Или есть он у нее уже? Скорее всего, есть.
Сейчас скажу ей все. Нет, лучше не скажу, а раскрою чемодан и презрительно швырну пустой ящик к ее красивым ногам. Как бойцы Красной армии швыряли фашистские штандарты к Мавзолею на Параде Победы.
А уже после скажу:
– Бесчестная ты тварь, Королева. И не Королева, а шалава подзаборная. Не достойна ты меня. Иди к своим ханурикам, не ровня ты мне отныне.
Я набираю в грудь побольше воздуха, резко поднимаю чемодан вверх… Но сдуваюсь, как проколотая шина, и совсем на выдохе тоненько спрашиваю:
– А почему чемодан такой легкий?
Она молчит, она долго молчит.
Я не выдерживаю и бросаю ей соломинку, больше себе, чем ей:
– Наверное, у бабушки есть твоя одежда?
– Да, – быстро соглашается она, – в чемодане только белье.
Первая мысль: «А вдруг не врет?»
Вторая: «И слезинка у нее скатилась, не врет она…»
Третья: «Зачем такой большой чемодан для белья, могла бы и в сумку положить? Врет».
Четвертая: «Но ведь слезинка… Пятая, шестая, седьмая…»
Я прекращаю думать, тупо бреду за ней по переходу и презираю себя за мягкотелость.
Мы прощаемся на «Киевской» у эскалатора. Я наконец обнимаю ее, пытаюсь поцеловать в губы, она уворачивается, подставляет щеку.
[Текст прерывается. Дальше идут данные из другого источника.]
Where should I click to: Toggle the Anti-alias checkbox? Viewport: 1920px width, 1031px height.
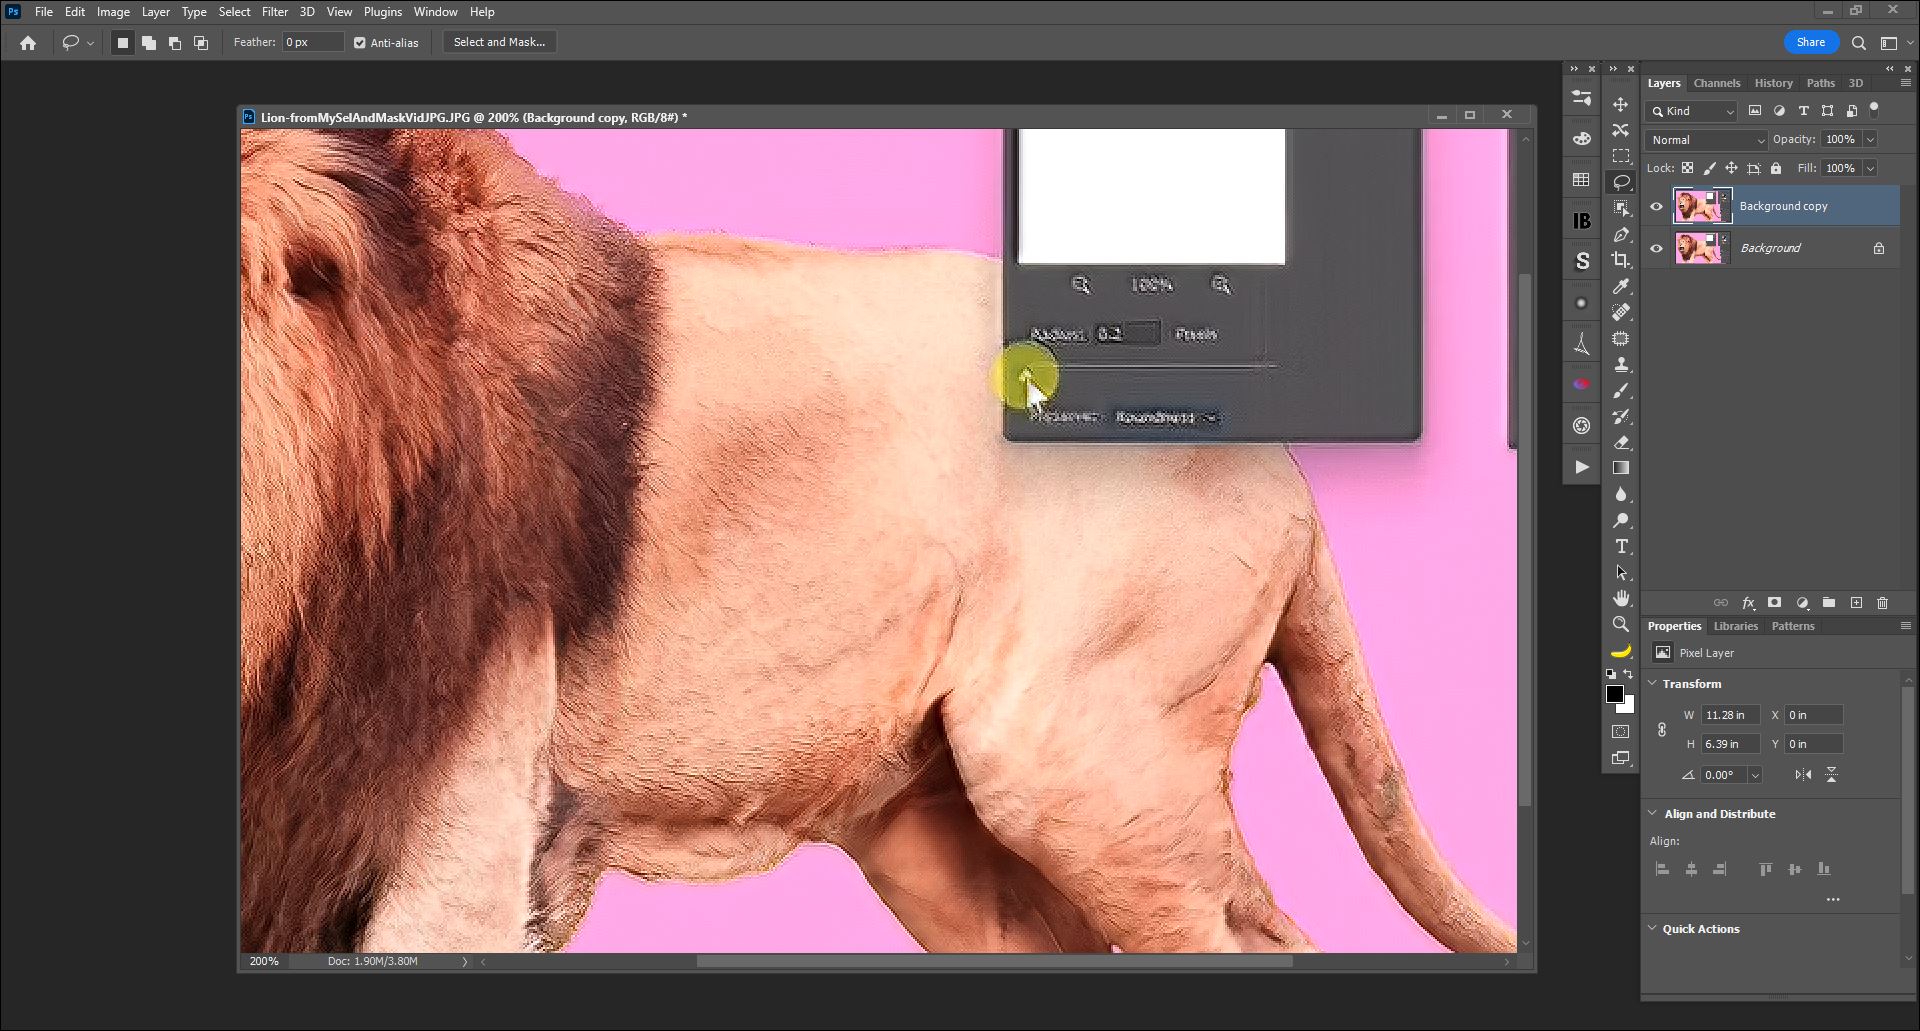coord(360,43)
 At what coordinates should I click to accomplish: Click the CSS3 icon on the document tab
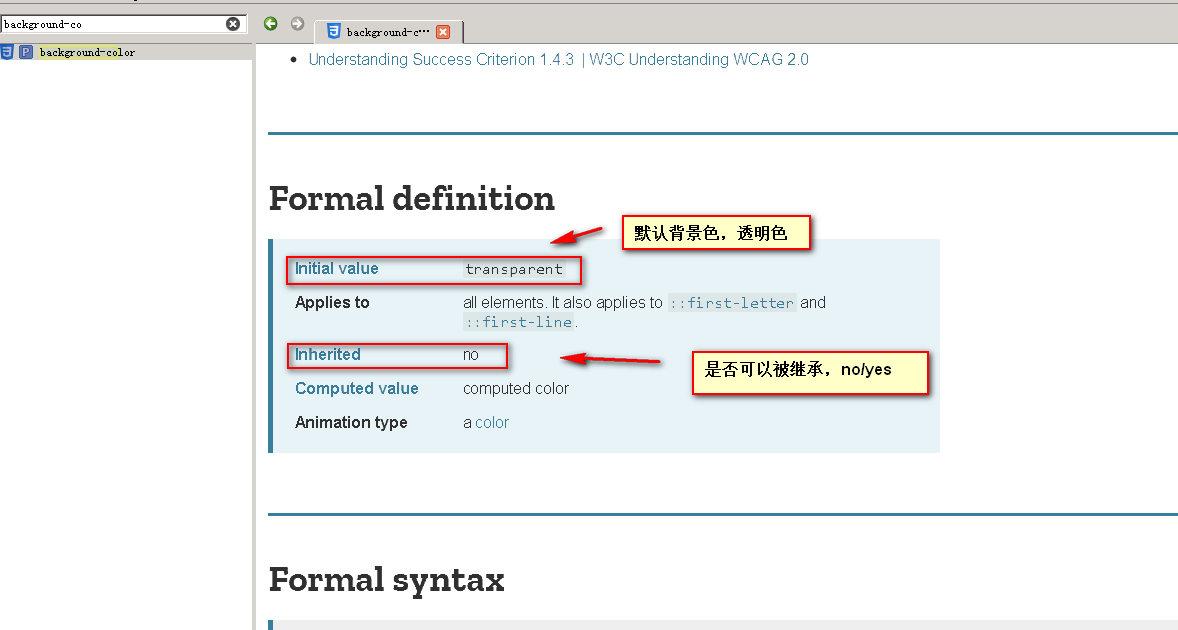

Я прижимаюсь к ее щеке, и мы стоим так… Долго. Минуту.
Хорошо так стоять, как будто она моя. Не хочу отпускать.
Не отпущу.
Вдруг я чувствую влагу на своем лице.
Это не я плачу, это она. И дрожит.
Становится очень жалко ее. Это же Королева, моя Королева, и она страдает. Врет мне и страдает. Зачем я держу эту трепыхающуюся птичку в кулаке, зачем мучаю и ее и себя?
Надо отпустить.
Но не отпускаю, шепчу ласково и мстительно на ухо:
– Ну что ты, что ты… Давай до поезда провожу?
– Нет! – срываясь на визг, орет Ира, вырывает у меня пустой чемодан и не оглядываясь бежит по эскалатору вверх.
Она задевает чемоданом мирно стоящих у перил пассажиров. Не замечает ничего, бежит очень быстро, становится маленькой и исчезает в ведущем к свету тоннеле.
А я остаюсь стоять в красивом сталинском подземелье.
В аду.
Я теперь знаю, какая в аду самая страшная пытка.
Не костры, не котлы кипящие – надежда. Надежда толкает меня в спину и шепчет: «Она в Ростов уехала, и ты домой езжай, все еще наладится».
А в грудь меня бьет железными кулачищами правда: «Стой дурак, стой на месте, сам увидишь – спустится она через пять минут и поедет к себе в Братеево!»
Меня корежит.
И уйти не могу, и остаться.
Мелко, как впавший в религиозный экстаз хасид, качаюсь вперед-назад. Вот моя стена плача, все, что осталось от нашей любви: станция метро «Киевская», уходящий вверх эскалатор…
Эскалатор плача.
Время идет, каждая секунда приближает финал.
Сейчас она спустится, сейчас, сейчас…
Мои колебания становятся резче – со стороны это, наверное, напоминает падучую или модный в то время брейк-данс. Какая-то добрая женщина трогает меня за руку, встревоженно спрашивает:
– Молодой человек, вам плохо?
– Что? – не разбираю я ее слов.
– Вам плохо? – повышает она голос.
Он тонет в шуме тормозящего на платформе поезда, но на этот раз я понимаю смысл сказанного.